**Record extracts**
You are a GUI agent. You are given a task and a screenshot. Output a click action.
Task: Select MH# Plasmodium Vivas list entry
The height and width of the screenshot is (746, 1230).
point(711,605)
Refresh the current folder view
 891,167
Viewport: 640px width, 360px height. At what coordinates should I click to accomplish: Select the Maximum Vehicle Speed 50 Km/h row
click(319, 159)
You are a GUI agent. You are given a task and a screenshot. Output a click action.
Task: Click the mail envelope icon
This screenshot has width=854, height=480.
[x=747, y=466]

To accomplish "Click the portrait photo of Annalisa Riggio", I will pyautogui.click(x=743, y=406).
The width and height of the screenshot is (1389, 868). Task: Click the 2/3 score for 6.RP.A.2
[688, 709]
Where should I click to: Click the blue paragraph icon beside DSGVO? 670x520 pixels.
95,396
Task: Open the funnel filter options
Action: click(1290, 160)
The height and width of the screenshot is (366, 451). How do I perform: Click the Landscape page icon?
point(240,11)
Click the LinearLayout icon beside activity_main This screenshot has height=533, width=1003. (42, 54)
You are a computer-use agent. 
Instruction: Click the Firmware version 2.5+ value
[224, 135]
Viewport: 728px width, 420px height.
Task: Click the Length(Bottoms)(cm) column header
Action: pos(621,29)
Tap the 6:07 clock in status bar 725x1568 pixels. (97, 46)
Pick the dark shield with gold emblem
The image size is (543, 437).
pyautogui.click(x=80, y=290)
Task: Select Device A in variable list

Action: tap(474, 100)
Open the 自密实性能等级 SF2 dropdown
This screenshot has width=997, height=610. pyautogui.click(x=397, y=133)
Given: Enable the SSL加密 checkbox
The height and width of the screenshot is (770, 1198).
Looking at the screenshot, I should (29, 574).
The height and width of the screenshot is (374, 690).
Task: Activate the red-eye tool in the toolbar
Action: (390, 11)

**Activity**
Everything above from the line containing "The height and width of the screenshot is (366, 451)." down to the line containing "You are a computer-use agent." should be copied exactly, both end lines included, and nothing else.

**Answer box**
The height and width of the screenshot is (366, 451). How do I perform: Click the Landscape page icon?
point(240,11)
Click the LinearLayout icon beside activity_main This screenshot has height=533, width=1003. (42, 54)
You are a computer-use agent. 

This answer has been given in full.